45話 企画

 父親との話がまとまった? ことで千鶴は正式に俺たちの活動メンバーになることを許された。

 とはいえこの話はまだ俺たちだけでの話なので本決まりとするには康介や〈にゃん太〉先生の許可をもらう必要がある。そのことを千鶴に伝えたところ早速今晩話そうということになった。

 

 「ということで千鶴をバイトではなくて正式に雇おうと思うんだけど、どうだ?」

 『いいんじゃないかな。僕的には全然ウェルカムだよ』

 『わ、私もいいと思います』

 『ありがとうございます! 二人とも! これからよろしくお願いします!』

 思ってはいたがすんなりと二人の許可が出た。これまでの仕事ぶりを思うと当然といえば当然なのだが。

 『それにしても和樹のとこのパパさんもキツイ条件出したね』

 「それな、新卒の社会人でも1年で400万払うなんて難しいのにな」

 『何か支払いの条件とかはあるの?』

 「あまり厳格には言われてないけど俺が立て替えるとかはナシだろうな」

 『それだと意味ないもんね』

 「あぁ、そこで考えたんだけど、千鶴の立てた企画で出た利益からこれまでの平均利益を引いた残りを千鶴の給料にしようと思ったんだけど」

 このやり方なら実際に千鶴が考えた企画で稼いだお金だと言える気がする。

 『うーん。僕的にはかまわないけどマネージャーとしての仕事に対する報酬はどうするの?』

 そこが微妙なところだ。この給料システムだとマネージャーとしての仕事はしなくてもいいことになる。でも、それだとわざわざ千鶴を雇う意味が無い気がする。

 「基本給でいくらか出すか」

 『そうだね。金額はまた決めようか、〈にゃん太〉先生もこの条件で大丈夫?』

 『……あっ、はい。いいと思います』

 「ありがとうございます。こんな変な話に巻き込んでしまって」 

 『……いえ、私的には千鶴ちゃんが仲間になってくれるのは話しやすくてありがたいので……』

 「そう言ってもらえると助かります」

 そもそも俺たちの活動は康介の思い立ちから始まったモノのためこれまで厳格な給料の分配などをしてこなかった。

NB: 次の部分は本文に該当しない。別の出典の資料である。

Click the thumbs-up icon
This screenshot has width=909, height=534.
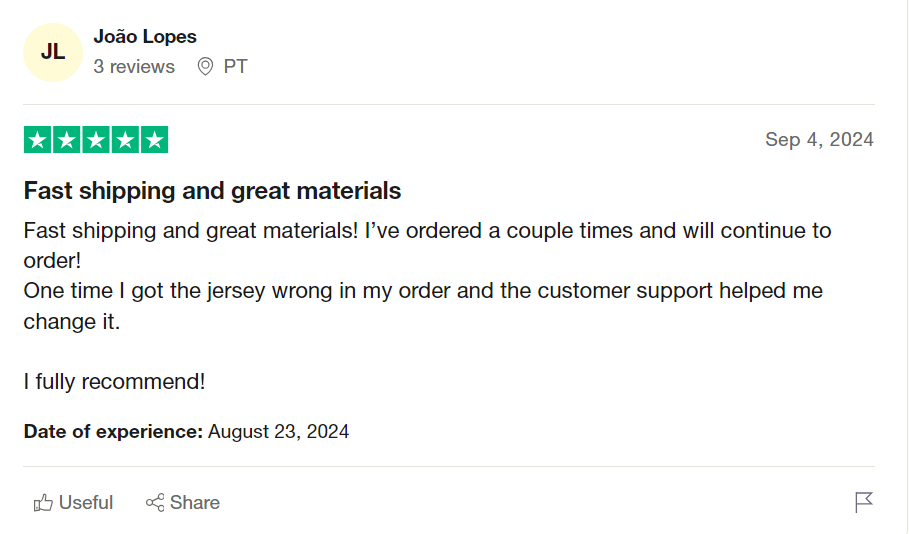click(x=43, y=503)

 活動で出た利益を綺麗に3等分。個人的には康介と〈にゃん太〉先生にはもっと貰って欲しいのだが「計算がめんどくさいからいいよ」とのことで今の感じに落ち着いている。

 そうは言っても実際に一番仕事をしてくれているのは康介なのでこの前の3Dライブの収益などは多めに渡したりしているのだが。

 『てか、いままで良くこんななーなーでやってこれたよね。他の人だと喧嘩どころか人殺しが起きそうだけど』

 『僕の個人的な趣味に付き合わせてる感じだしね。まさかここまで大事になるとは最初は考えてなかったよ』

 『……私も他に収入源があるし、そんなに負担は大きくないのであまり気にしたことが無いです……』

 良くも悪くもみんなそこまでガツガツ行く感じじゃなくて良かった。俺も改めて扱っている金額を思うと良くこれでトラブルが起こらなかったものだと感心した。

 『それじゃあ来月までに僕の方で千鶴ちゃんの基本給を含めて計算表を作っておくよ』

 「いや、さすがにそれは悪いだろ。俺の方でやっておくぞ」

 『一応パパさんのこともあるし公平な人間がやったほうがいいでしょ。それに最近は特に仕事もなくて暇だしね』

 「そういうことなら、いつも迷惑かけて悪いな」

 『いーよ全然』

 『なに、そのてーてー感じ』

 「おい、お前のことだぞ茶化すなよ」

 『男同士でてーてーも無いでしょ』

 『えーそんなことないけどなぁ。ねぇ〈にゃん太〉先生?』

 『全然アリです!』

 マジかよ……。

 

 その後もこれから千鶴にしてもらう仕事や決めなければならない社則みたいなモノを決めたところで千鶴から一つ提案がされた。

 『さっそく私から企画の提案があるんだけど!』

 「なんだよ? 言ってみ?」

 『オリ曲を作ろうと思います!』

 いきなりとんでもない提案だった。